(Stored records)
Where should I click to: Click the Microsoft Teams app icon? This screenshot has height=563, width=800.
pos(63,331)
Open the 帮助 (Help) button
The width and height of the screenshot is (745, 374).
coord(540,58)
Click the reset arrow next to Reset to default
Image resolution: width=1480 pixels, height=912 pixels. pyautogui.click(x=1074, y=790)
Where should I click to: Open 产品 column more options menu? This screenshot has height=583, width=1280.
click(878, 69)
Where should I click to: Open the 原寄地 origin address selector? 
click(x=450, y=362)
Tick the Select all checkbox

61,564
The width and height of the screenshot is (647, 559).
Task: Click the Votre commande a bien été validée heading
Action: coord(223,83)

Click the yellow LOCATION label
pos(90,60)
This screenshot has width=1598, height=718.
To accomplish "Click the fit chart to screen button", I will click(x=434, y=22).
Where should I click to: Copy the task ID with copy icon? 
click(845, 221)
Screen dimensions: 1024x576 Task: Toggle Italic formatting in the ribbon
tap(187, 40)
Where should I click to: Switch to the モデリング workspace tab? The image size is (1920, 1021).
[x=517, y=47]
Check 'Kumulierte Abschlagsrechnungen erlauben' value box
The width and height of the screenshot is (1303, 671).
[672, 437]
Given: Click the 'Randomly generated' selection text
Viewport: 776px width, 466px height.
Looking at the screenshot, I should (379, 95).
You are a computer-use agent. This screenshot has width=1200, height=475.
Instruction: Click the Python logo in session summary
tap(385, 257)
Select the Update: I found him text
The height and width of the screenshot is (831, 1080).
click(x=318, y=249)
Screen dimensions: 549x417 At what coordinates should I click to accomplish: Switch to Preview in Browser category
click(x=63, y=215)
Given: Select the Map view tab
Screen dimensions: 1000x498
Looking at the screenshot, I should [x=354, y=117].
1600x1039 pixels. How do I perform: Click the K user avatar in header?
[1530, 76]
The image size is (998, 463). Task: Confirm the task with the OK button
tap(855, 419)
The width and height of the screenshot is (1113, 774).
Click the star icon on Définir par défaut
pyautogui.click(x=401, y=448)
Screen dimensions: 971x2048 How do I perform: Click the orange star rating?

▶ Work instructions:
Scan the entries above and show each line that contains the word "text".

▶ Answer to this task:
Given: Click the 'Randomly generated' selection text
Select the Update: I found him text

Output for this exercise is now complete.